Media hora después estaban sentados a la mesa en amor y compaña; pero en aquel instante se vio Fortunata acometida bruscamente de unos pensamientos tan extraños, que no sabía lo que le pasaba. Ella misma comparó su alma en aquellos días a una veleta. Tan pronto marcaba para un lado como para otro. De improviso, como si se levantara un fuerte viento, la veleta daba la vuelta grande y ponía la punta donde antes tenía la cola. De estos cambiazos había sentido ella muchos; pero ninguno como el de aquel momento, el momento en que metió la cuchara dentro del arroz para servir a su futuro esposo. No sabría ella decir cómo fue ni cómo vino aquel sentimiento a su alma, ocupándola toda; no supo más sino que le miró y sintió una antipatía tan horrible hacia el pobre muchacho, que hubo de violentarse para disimularla. Sin advertir nada, Maximiliano elogiaba el perfecto condimento del arroz; pero ella se calló, echando para adentro, con las primeras cucharadas, aquel fárrago amargo que se le quería salir del corazón. Muy
para entre sí
, dijo: «Primero me hacen a mí en pedacitos como estos, que casarme con semejante hombre... ¿Pero no le ven, no le ven que ni siquiera parece un hombre?... Hasta huele mal... Yo no quiero decir lo que me da cuando calculo que toda la vida voy a estar mirando delante de mí esa nariz de rabadilla».

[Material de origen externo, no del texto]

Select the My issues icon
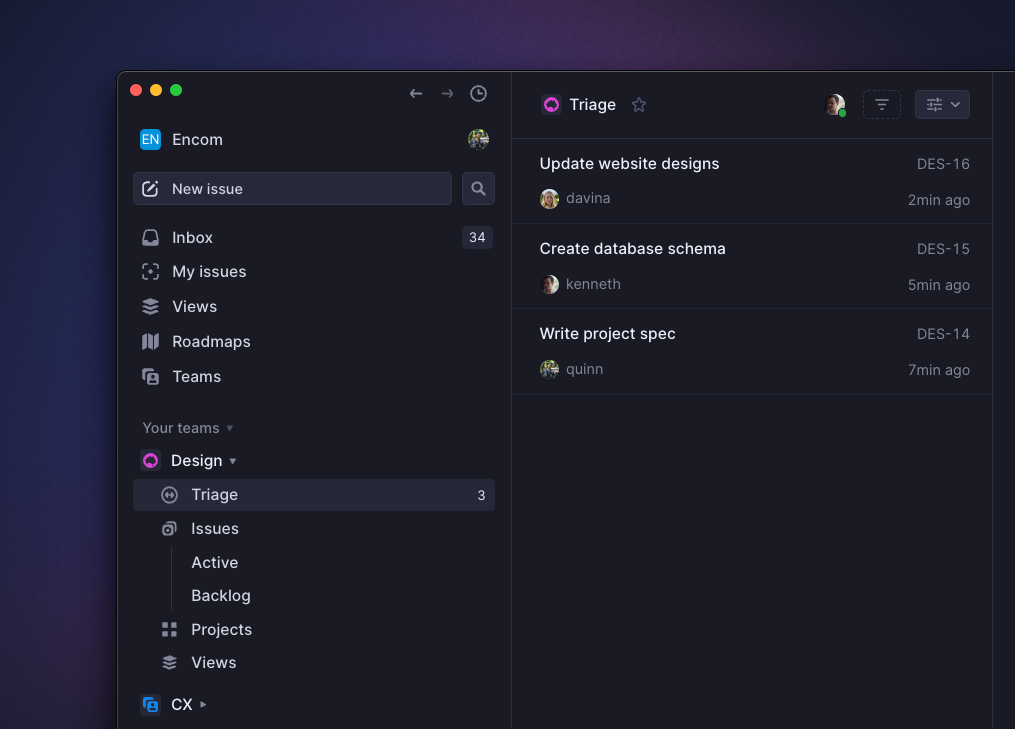The width and height of the screenshot is (1015, 729). (151, 271)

—Parece que estás triste, moñuca —le dijo Rubín, que solía darle este cariñoso mote.

Contestó ella que el arroz no había quedado tan bien como deseara. Cuando comían las chuletas, Maximiliano le dijo con cierta pedantería de dómine:

—Una de las cosas que tengo que enseñarte es a comer con tenedor y cuchillo, no con tenedor sólo. Pero tiempo tengo de instruirte en esa y en otras cosas más.

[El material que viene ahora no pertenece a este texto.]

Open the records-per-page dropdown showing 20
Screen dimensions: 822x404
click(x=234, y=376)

También le cargaba a ella tanta corrección. Deseaba hablar bien y ser persona fina y decente; pero ¡cuánto más aprovechadas las lecciones si el maestro fuera otro, sin aquella destiladera de nariz, sin aquella cara deslucida y muerta, sin aquel cuerpo que no parecía de carne, sino de cordilla!

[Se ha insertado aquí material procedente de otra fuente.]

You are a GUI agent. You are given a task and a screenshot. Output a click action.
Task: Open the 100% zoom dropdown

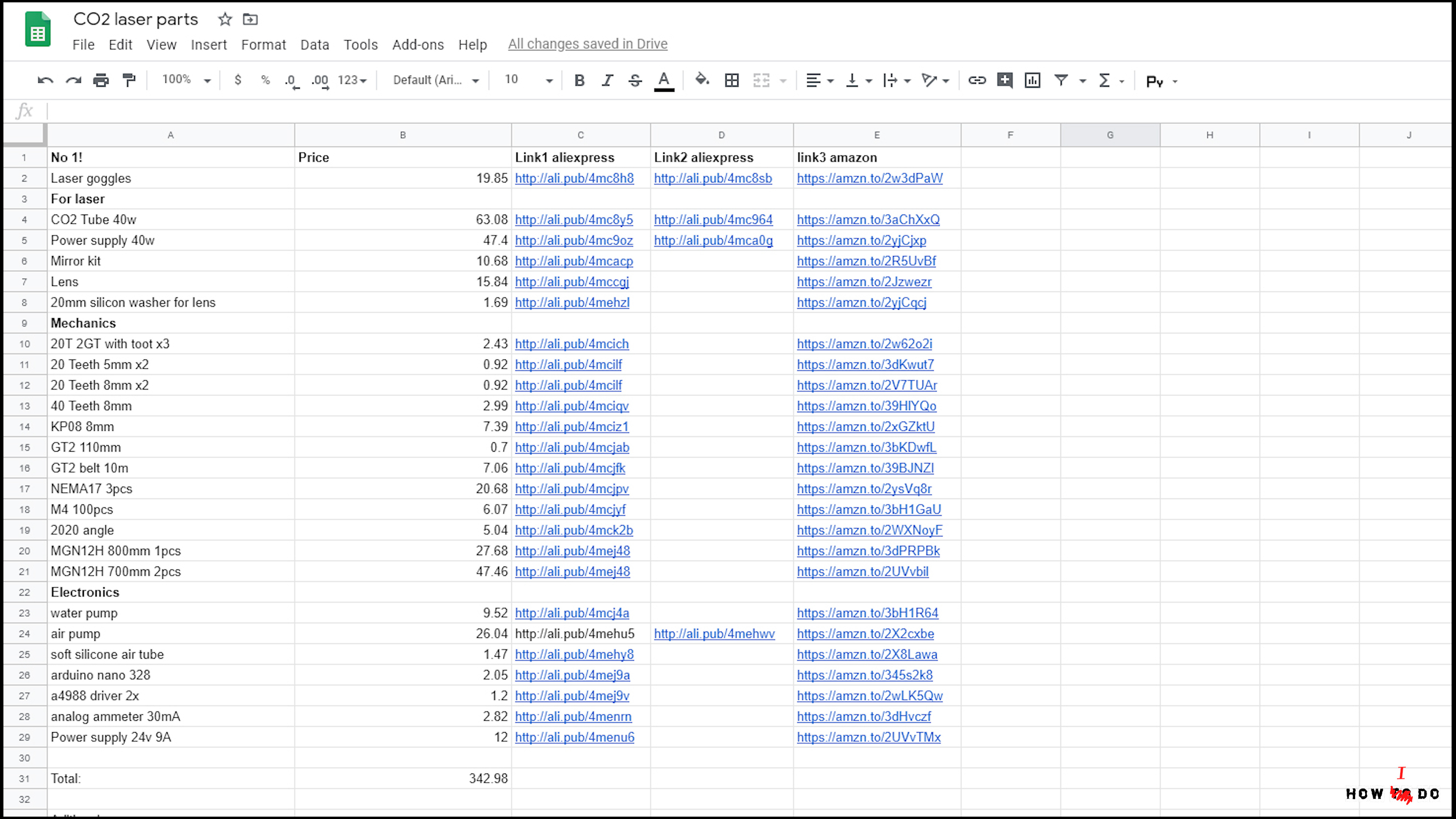[x=187, y=80]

Esta antipatía de Fortunata no estorbaba en ella la estimación, y con la estimación mezclábase una lástima profunda de aquel desgraciado, caballero del honor y de la virtud, tan superior moralmente a ella. El aprecio que le tenía, la gratitud, y aquella conmiseración inexplicable, porque no se compadece a los superiores, eran causa de que refrenase su repugnancia. No era ella muy fuerte en disimular, y otro menos alucinado que Rubín habría conocido que el lindísimo entrecejo ocultaba algo. Pero veía las cosas por el lente de sus ideas propias, y para él todo era como debía ser y no como era. Alegrose mucho Fortunata de que el almuerzo concluyese, porque eso de estar sosteniendo una conversación seria y oyendo advertencias y correcciones no la divertía mucho. Gustábale más el trajín de recoger la loza y levantar la mesa, operación en que puso la mano no bien tomaron el café. Y para estar más tiempo en la cocina que en la sala, revisó los pucheros, y se puso a picar la ensalada cuando aún no hacía falta. De rato en rato daba una vuelta por la sala, donde Maximiliano se había puesto a estudiar. No le era fácil aquel día fijar su atención en los libros. Estaba muy distraído, y cada vez que su amiga entraba, toda la ciencia farmacéutica se desvanecía de su mente. A pesar de esto quería que estuviese allí, y aun se enojó algo por lo mucho que prolongaba los ratos de cocina.